O nosso essencial é Cristo, e Ele deve ser o nosso foco, pois através dele olharemos o mundo e seremos capazes de entender que essas situações de miséria nunca foram a vontade de Deus. A pobreza de Jesus que nos torna rico, como enfatiza o papa, é o amor. Esse amor que vai ser capaz de nos transformar, e nós transformarmos o mundo num lugar melhor para as futuras gerações. Por isso o papa diz: “No caso dos pobres, não servem retóricas, mas arregaçar as mangas e pôr em prática a fé através dum envolvimento direto, que não pode ser delegado a ninguém”, a teoria é linda, e existem várias, mas é preciso ação, isto é, mostrar ao mundo o que é ser cristão, trabalhar para construção de uma sociedade justa e fraterna.

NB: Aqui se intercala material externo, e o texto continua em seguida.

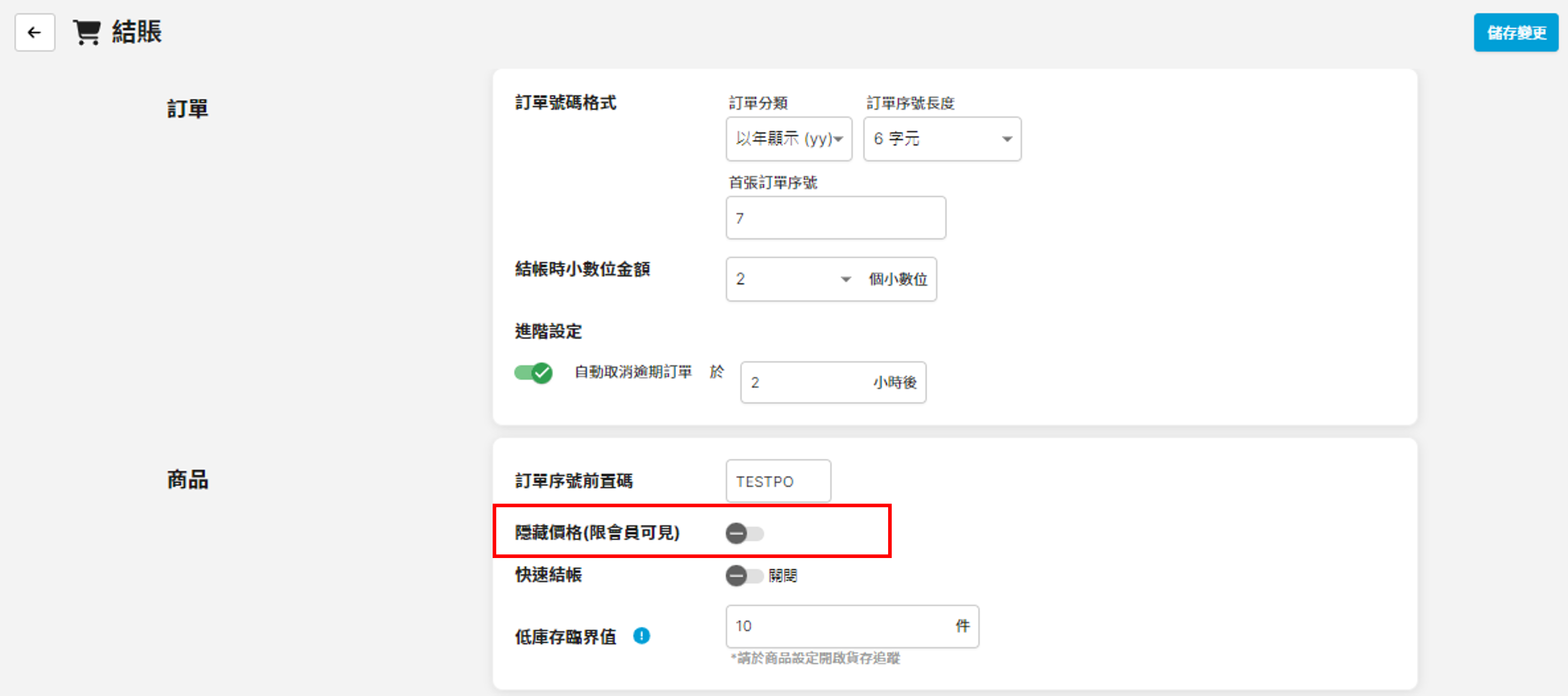Click the 訂單號碼格式 order number format label
The image size is (1568, 696).
tap(566, 102)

E por falar em “fraterna”, o papa cita um grande homem, Irmão Carlos de Foucauld, esse encontrou Jesus nos pobres oprimidos. A radicalidade de Carlos foi encontrar Jesus escondido em Nazaré e não a vista de todos e todas, mas na simplicidade evangélica. E conseguiu, foi canonizado pelo papa, e tem muito a nos ensinar sobre ser pobre com os pobres, a sermos fermento na massa. 

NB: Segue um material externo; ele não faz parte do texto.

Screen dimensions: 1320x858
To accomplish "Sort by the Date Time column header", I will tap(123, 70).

Mas para isso precisamos sair de nós mesmos, assim como Jesus saiu do Pai e veio morar numa favela para nos ensinar. Não é fácil, mas podemos seguir o exemplo de Irmão Carlos e deixar tudo que temos para seguir Jesus, a mesma resposta que Ele, Jesus, deu ao jovem rico, dará a nós: “Vende tudo que tu tens e dá aos pobres” (Mc 10, 17-30). Serve para um mundo onde o dinheiro se tornou um deus, o Mestre de Nazaré já alertava: “Não podeis servir a Deus e ao dinheiro” (Mt 6, 24). Não é servir a Deus e ao diabo, mas ao dinheiro. Jesus sabia o que estava acontecendo naquele tempo, as pessoas colocavam o lucro acima da humanidade, e isso acontece hoje. 

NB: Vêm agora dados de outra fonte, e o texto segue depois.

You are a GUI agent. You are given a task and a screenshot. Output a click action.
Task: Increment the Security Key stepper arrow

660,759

Não podemos nos conformar com as injustiças e com este sistema capitalista aos moldes de Charles Darwin, isto é, a sobrevivência dos mais ricos (capitalismo darwiniano), enquanto os pobres morrem de fome. O dia mundial dos pobres vem para denunciar esses sistemas de miséria e morte, e que a exemplo de Irmão Carlos possamos lutar contra tudo que coopera para o luto do mundo e construir o Reino de Deus, uma sociedade onde impera o amor e a paz. Urge o momento em que precisaremos enfrentar o dragão do ódio, como nos recordou o bispo de Aparecida, Dom Orlando Brandes. Lutemos, sem jamais desanimar, virá o tempo da alegria, e os humilhados serão exaltados. 

São Carlos de Foucauld, nosso irmão universal, rogai por nós.

*Aluno de 3º ano de Filosofia, Diocese de Guanhães, Seminário Maior de Diamantina-MG.